The problem: Pull every line from the listing below and reproduce each one verbatim.

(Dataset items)
□ □ □ □ □ □ □
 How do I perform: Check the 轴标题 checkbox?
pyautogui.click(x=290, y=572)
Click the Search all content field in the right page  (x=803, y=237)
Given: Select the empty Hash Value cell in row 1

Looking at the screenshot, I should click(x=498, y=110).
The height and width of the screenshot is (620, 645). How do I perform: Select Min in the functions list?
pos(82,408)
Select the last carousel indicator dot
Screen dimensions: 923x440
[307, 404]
□ □ □ □ □ □ □
Correct result:
 How do I perform: Check the 轴标题 checkbox?
pyautogui.click(x=290, y=572)
Click the Search all content field in the right page  (x=803, y=237)
Given: Select the empty Hash Value cell in row 1

Looking at the screenshot, I should click(x=498, y=110).
The height and width of the screenshot is (620, 645). How do I perform: Select Min in the functions list?
pos(82,408)
Select the last carousel indicator dot
Screen dimensions: 923x440
[307, 404]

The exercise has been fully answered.